The special September 2015 issue of Vision Research on the subject of Amblyopia as a window into visual cortex development and recovery of vision was introduced in Part 1. The salient points of Part 1 can be summarized as follows:
- Amblyopia is more than an acuity problem
- Amblyopia is a binocular problem requiring binocular re-balancing therapy
- Functional alterations in amblyopia extend beyond striate visual cortex resulting in widespread deficits
- Amblyopia is best conceptualized as a binocular vision syndrome
The current wave of interest in research is welcome, and essentially updates Worth’s concept of how to treat amblyopia that dates back over a hundred years. It was Worth who is credited for inventing the Amblyoscope, and it is worth noting that the essence of his haploscopic device was to treat amblyopia as a binocular problem, hence the name “Amblyoscope” as opposed to “Strabismoscope” or something primarily addressing misalignment of the eyes. Worth intuitively realized the need for the patient to exercise control and provide awareness through the eye that did not function as well as the fellow eye. Subsequent versions of the instrument were the troposcope and synoptophore whose names placed emphasis on alignment the eyes. The ability to manipulate brightness and exposure rate of the image through the amblyopic eye to attain balance between the two eyes are among features still valiuable in amblyoscopes to this day. Worth should receive his due for the prescient concept of treating amblyopia as a binocular problem.

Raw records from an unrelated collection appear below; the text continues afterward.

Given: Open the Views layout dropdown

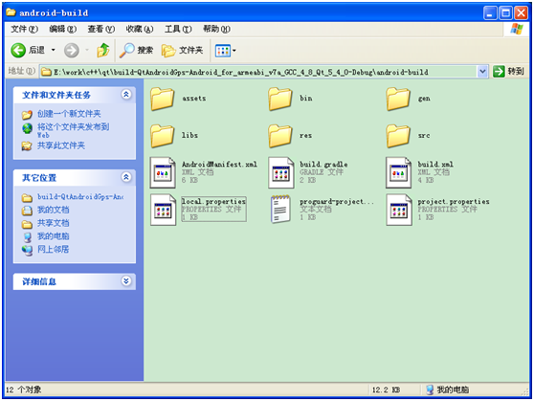Looking at the screenshot, I should click(x=226, y=51).
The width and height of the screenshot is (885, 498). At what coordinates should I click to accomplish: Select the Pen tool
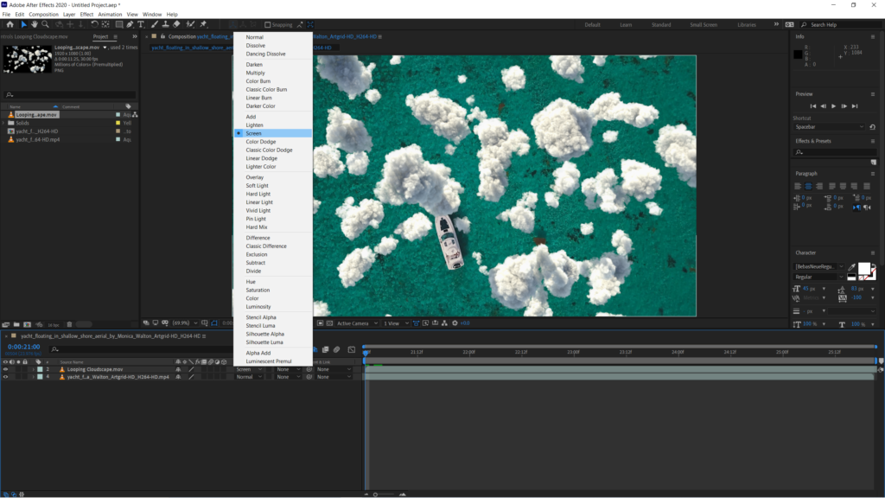pos(130,24)
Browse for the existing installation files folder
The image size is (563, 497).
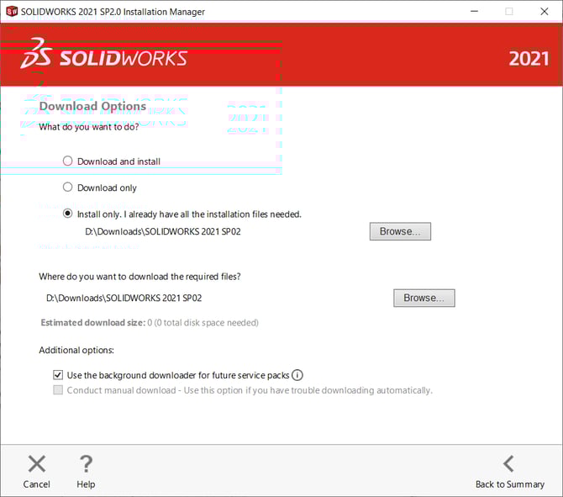point(400,231)
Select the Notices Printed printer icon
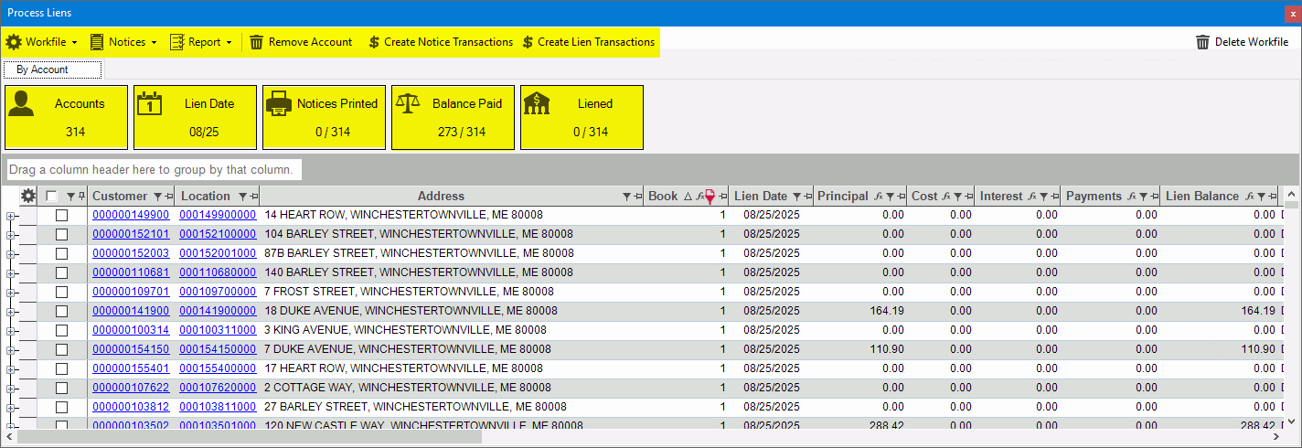 pos(279,104)
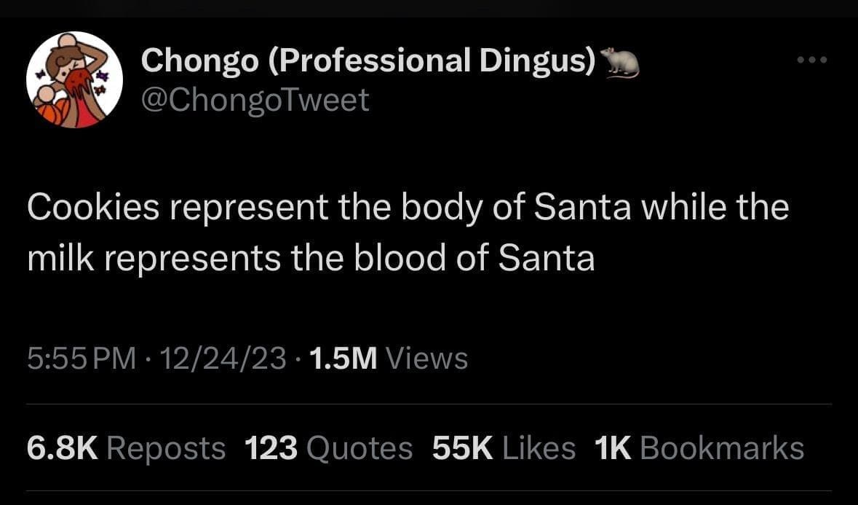The height and width of the screenshot is (505, 858).
Task: Click the 123 quote count number
Action: coord(271,448)
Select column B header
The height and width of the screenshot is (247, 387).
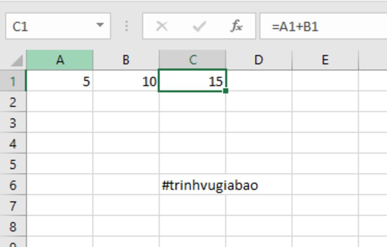click(126, 60)
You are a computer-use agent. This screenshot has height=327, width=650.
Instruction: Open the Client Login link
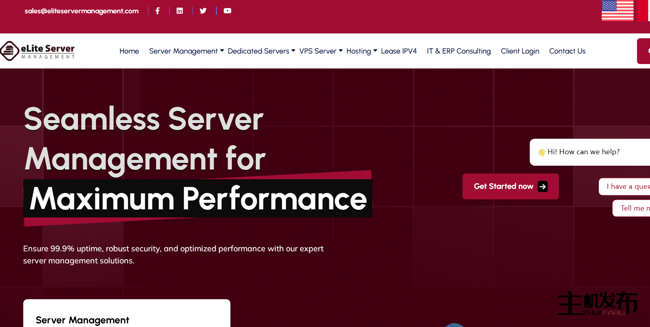click(x=520, y=51)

As reviewed by Greenwald, Brock also expended much effort in promoting a binocular approach to amblyopia therapy. Brock was innovative in designing procedures for both eyes that took the patient out of the instrument environment and helped transfer these skills into visual space. This is also an opportunity to reiterate that although the current trend toward therapy for amblyopia has a distinctive binocular flavor, there are select cases for which a monocular foundation must still be built before bridging into binocular procedures. Thus it would be premature to declare that the need for patching the fellow eye in amblyopia is ready for extinction. However, much as atropine therapy serves as pharmacologic MFBF (monocular fixation in a binocular field), patching therapy when indicated should rapidly progress to the MFBF phase through translucent or selective filtration.
Were Worth and Brock brought back to some of the current binocular approaches to amblyopia and strabismus therapy, they would no doubt feel that they are back to the future.